* [Exercise prompt]: Give again the line that contains "Click the Rewind transport button" and every line after it to the end of the records. Keep them exactly as they are and add nothing.

[Stored records]
━━━━━━━━━━━━━━━━━━━━
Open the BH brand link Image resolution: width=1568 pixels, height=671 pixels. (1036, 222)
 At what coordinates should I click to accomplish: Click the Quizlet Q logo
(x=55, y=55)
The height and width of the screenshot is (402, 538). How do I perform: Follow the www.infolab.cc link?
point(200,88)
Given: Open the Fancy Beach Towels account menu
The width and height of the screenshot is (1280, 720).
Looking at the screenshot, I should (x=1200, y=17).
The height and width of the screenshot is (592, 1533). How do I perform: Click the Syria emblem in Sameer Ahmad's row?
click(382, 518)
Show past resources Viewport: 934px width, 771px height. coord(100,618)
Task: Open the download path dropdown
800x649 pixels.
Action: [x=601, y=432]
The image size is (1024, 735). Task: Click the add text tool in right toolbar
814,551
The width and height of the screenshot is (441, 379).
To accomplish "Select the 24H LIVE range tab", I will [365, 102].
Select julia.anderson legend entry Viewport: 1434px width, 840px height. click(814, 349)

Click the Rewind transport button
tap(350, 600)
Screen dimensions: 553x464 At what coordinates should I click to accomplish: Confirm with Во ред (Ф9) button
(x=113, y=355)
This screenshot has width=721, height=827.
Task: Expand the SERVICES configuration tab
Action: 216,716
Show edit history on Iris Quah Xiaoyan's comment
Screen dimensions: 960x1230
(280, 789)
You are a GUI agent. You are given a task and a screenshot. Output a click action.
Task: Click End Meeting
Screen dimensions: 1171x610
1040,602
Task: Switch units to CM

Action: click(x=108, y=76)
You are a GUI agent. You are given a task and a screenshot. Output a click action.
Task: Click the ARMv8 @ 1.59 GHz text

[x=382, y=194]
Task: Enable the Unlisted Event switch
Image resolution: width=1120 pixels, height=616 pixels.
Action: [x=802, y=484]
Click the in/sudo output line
━━━━━━━━━━━━━━━━━━━━
* [Solution to this exercise]:
Click the Rewind transport button
tap(350, 600)
Screen dimensions: 553x464 At what coordinates should I click to accomplish: Confirm with Во ред (Ф9) button
(x=113, y=355)
This screenshot has width=721, height=827.
Task: Expand the SERVICES configuration tab
Action: 216,716
Show edit history on Iris Quah Xiaoyan's comment
Screen dimensions: 960x1230
(280, 789)
You are a GUI agent. You are given a task and a screenshot. Output a click action.
Task: Click End Meeting
Screen dimensions: 1171x610
1040,602
Task: Switch units to CM

Action: click(x=108, y=76)
You are a GUI agent. You are given a task and a screenshot. Output a click action.
Task: Click the ARMv8 @ 1.59 GHz text

[x=382, y=194]
Task: Enable the Unlisted Event switch
Image resolution: width=1120 pixels, height=616 pixels.
Action: [x=802, y=484]
Click the in/sudo output line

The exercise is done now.